There’s what we fear may kill us, and what most likely will.
Falling bombs, mass shootings, natural disasters and other means of sudden, violent death dominate headlines. But they’re far from the leading causes of death worldwide.
Most global deaths are now caused by noncommunicable diseases like cancer, heart disease and diabetes. In many cases, these diseases are caused by industrial pollution or well-known consumer goods.
In a landmark study published in The Lancet in 2023, researchers identified four key industries responsible for many of those diseases: tobacco, alcohol, ultraprocessed foods and fossil fuels. Together, they account for at least a third of deaths globally.

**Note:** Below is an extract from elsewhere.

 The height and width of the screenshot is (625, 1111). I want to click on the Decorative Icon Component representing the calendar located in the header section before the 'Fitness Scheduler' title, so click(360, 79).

But what is the scale of death associated with individual companies in these industries? That’s something researchers haven’t measured. Without quantifying the role of particular companies, it’s difficult to hold them accountable and find solutions.
“Showing that a specific company is the vector for an enormous amount of death and suffering can lead to regulations that restrict or eliminate harmful industry practices or legal action to hold the industry accountable,” said Lisa Bero, a professor at the Center for Bioethics and Humanities at the University of Colorado Anschutz.
Using global mortality, disease and business data, The Examination has identified the company that reasonably can be held responsible for the most worldwide deaths over the past three decades. That company is China National Tobacco Corp., better known as China Tobacco.
Little-known outside China, this is a company we’ve been following for several years. In 2023, The Examination and its partners revealed that the state-owned company has undercut tobacco control efforts for decades, resulting in a smoking epidemic with dire consequences.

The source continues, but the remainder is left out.